__Problem details__: Collect every line below that contains the string "dimensions", copying each one in full. Matching is case-sensitive.

__Data shown__:

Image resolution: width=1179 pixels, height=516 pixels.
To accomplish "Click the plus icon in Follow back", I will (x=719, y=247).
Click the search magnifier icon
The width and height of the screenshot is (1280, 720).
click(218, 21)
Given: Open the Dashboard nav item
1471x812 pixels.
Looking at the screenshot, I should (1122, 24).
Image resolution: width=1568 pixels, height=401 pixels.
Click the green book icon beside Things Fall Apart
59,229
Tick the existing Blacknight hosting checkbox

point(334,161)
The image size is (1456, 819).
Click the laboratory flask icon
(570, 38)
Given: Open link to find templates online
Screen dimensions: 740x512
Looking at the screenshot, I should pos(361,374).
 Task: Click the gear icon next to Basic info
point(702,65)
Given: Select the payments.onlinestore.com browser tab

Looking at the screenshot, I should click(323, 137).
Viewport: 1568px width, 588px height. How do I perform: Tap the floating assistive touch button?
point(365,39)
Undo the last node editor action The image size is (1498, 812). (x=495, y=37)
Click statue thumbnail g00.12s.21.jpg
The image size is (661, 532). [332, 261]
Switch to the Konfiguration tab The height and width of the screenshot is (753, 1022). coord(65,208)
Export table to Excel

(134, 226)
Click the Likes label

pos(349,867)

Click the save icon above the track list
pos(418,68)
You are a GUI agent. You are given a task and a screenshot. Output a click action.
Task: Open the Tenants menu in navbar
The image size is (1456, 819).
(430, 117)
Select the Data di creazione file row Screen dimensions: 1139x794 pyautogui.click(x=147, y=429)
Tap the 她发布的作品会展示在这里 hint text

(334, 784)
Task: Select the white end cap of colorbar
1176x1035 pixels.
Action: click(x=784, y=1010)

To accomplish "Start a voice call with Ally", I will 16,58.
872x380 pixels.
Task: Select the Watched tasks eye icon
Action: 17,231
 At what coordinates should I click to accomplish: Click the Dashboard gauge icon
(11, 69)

__Full output__:
Screen dimensions: 740x512
Select the Data di creazione file row Screen dimensions: 1139x794 pyautogui.click(x=147, y=429)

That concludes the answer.